DESCRIPTION OF THE TASK: Rewrite the lines below, substituting "desktop automation agent" for each occurrence of "computer-use agent". Leave everything else unchanged.

RECORDS FOR PROCESSING:
※

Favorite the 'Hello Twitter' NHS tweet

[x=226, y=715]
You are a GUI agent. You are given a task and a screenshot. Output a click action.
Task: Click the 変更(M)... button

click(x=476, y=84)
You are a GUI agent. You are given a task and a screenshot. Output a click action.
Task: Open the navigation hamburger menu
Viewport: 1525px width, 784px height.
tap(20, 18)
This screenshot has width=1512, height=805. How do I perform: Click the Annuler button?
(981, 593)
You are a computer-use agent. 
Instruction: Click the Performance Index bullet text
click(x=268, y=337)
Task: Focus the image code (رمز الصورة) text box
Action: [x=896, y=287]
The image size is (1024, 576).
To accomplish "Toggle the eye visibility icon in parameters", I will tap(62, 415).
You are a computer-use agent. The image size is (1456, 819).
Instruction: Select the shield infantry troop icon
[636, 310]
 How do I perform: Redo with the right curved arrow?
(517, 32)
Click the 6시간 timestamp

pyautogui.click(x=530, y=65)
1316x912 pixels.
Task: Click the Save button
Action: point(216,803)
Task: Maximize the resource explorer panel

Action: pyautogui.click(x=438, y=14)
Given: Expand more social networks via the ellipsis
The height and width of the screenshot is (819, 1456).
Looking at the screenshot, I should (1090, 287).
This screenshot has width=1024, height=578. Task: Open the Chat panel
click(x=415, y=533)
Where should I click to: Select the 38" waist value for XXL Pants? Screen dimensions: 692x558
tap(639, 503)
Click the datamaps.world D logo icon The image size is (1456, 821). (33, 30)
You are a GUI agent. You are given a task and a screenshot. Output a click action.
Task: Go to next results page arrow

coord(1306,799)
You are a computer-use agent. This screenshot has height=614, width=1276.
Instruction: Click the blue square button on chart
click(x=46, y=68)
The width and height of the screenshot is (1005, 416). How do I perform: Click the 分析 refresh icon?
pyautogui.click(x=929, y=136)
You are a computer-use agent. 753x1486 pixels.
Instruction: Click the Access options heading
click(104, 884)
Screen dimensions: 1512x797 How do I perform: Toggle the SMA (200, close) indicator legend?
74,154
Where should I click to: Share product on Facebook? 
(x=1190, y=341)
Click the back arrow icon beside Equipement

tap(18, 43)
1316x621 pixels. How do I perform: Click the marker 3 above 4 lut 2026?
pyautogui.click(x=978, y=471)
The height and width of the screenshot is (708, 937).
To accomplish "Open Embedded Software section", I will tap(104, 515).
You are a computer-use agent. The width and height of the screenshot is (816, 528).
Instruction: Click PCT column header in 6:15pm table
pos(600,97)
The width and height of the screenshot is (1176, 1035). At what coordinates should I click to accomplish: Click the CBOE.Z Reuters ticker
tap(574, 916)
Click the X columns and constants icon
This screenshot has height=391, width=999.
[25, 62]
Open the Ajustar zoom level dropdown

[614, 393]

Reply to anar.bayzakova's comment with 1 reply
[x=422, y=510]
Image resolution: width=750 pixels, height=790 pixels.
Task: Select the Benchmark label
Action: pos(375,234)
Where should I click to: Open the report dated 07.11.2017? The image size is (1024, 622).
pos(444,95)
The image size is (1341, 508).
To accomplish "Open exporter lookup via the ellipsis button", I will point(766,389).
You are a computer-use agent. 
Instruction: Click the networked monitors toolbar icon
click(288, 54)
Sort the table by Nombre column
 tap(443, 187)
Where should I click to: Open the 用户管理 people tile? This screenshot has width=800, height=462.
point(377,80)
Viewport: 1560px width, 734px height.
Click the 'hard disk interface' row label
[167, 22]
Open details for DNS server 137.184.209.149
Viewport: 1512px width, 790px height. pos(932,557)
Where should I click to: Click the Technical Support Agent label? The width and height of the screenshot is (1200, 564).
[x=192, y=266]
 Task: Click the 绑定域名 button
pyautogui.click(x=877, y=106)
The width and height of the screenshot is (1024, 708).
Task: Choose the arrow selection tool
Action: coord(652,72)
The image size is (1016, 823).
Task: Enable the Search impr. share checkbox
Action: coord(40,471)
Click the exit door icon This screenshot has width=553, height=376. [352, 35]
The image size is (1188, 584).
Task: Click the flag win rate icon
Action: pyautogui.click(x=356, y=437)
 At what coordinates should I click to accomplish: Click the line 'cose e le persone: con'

※

SOLUTION TO THIS PROBLEM:
Favorite the 'Hello Twitter' NHS tweet

[x=226, y=715]
You are a GUI agent. You are given a task and a screenshot. Output a click action.
Task: Click the 変更(M)... button

click(x=476, y=84)
You are a GUI agent. You are given a task and a screenshot. Output a click action.
Task: Open the navigation hamburger menu
Viewport: 1525px width, 784px height.
tap(20, 18)
This screenshot has width=1512, height=805. How do I perform: Click the Annuler button?
(981, 593)
You are a desktop automation agent. 
Instruction: Click the Performance Index bullet text
click(x=268, y=337)
Task: Focus the image code (رمز الصورة) text box
Action: [x=896, y=287]
The image size is (1024, 576).
To accomplish "Toggle the eye visibility icon in parameters", I will tap(62, 415).
You are a desktop automation agent. The image size is (1456, 819).
Instruction: Select the shield infantry troop icon
[636, 310]
 How do I perform: Redo with the right curved arrow?
(517, 32)
Click the 6시간 timestamp

pyautogui.click(x=530, y=65)
1316x912 pixels.
Task: Click the Save button
Action: point(216,803)
Task: Maximize the resource explorer panel

Action: pyautogui.click(x=438, y=14)
Given: Expand more social networks via the ellipsis
The height and width of the screenshot is (819, 1456).
Looking at the screenshot, I should (1090, 287).
This screenshot has width=1024, height=578. Task: Open the Chat panel
click(x=415, y=533)
Where should I click to: Select the 38" waist value for XXL Pants? Screen dimensions: 692x558
tap(639, 503)
Click the datamaps.world D logo icon The image size is (1456, 821). (33, 30)
You are a GUI agent. You are given a task and a screenshot. Output a click action.
Task: Go to next results page arrow

coord(1306,799)
You are a desktop automation agent. This screenshot has height=614, width=1276.
Instruction: Click the blue square button on chart
click(x=46, y=68)
The width and height of the screenshot is (1005, 416). How do I perform: Click the 分析 refresh icon?
pyautogui.click(x=929, y=136)
You are a desktop automation agent. 753x1486 pixels.
Instruction: Click the Access options heading
click(104, 884)
Screen dimensions: 1512x797 How do I perform: Toggle the SMA (200, close) indicator legend?
74,154
Where should I click to: Share product on Facebook? 
(x=1190, y=341)
Click the back arrow icon beside Equipement

tap(18, 43)
1316x621 pixels. How do I perform: Click the marker 3 above 4 lut 2026?
pyautogui.click(x=978, y=471)
The height and width of the screenshot is (708, 937).
To accomplish "Open Embedded Software section", I will tap(104, 515).
You are a desktop automation agent. The width and height of the screenshot is (816, 528).
Instruction: Click PCT column header in 6:15pm table
pos(600,97)
The width and height of the screenshot is (1176, 1035). At what coordinates should I click to accomplish: Click the CBOE.Z Reuters ticker
tap(574, 916)
Click the X columns and constants icon
This screenshot has height=391, width=999.
[25, 62]
Open the Ajustar zoom level dropdown

[614, 393]

Reply to anar.bayzakova's comment with 1 reply
[x=422, y=510]
Image resolution: width=750 pixels, height=790 pixels.
Task: Select the Benchmark label
Action: pos(375,234)
Where should I click to: Open the report dated 07.11.2017? The image size is (1024, 622).
pos(444,95)
The image size is (1341, 508).
To accomplish "Open exporter lookup via the ellipsis button", I will point(766,389).
You are a desktop automation agent. 
Instruction: Click the networked monitors toolbar icon
click(288, 54)
Sort the table by Nombre column
 tap(443, 187)
Where should I click to: Open the 用户管理 people tile? This screenshot has width=800, height=462.
point(377,80)
Viewport: 1560px width, 734px height.
Click the 'hard disk interface' row label
[167, 22]
Open details for DNS server 137.184.209.149
Viewport: 1512px width, 790px height. pos(932,557)
Where should I click to: Click the Technical Support Agent label? The width and height of the screenshot is (1200, 564).
[x=192, y=266]
 Task: Click the 绑定域名 button
pyautogui.click(x=877, y=106)
The width and height of the screenshot is (1024, 708).
Task: Choose the arrow selection tool
Action: coord(652,72)
The image size is (1016, 823).
Task: Enable the Search impr. share checkbox
Action: coord(40,471)
Click the exit door icon This screenshot has width=553, height=376. [352, 35]
The image size is (1188, 584).
Task: Click the flag win rate icon
Action: pyautogui.click(x=356, y=437)
 At what coordinates should I click to accomplish: Click the line 'cose e le persone: con'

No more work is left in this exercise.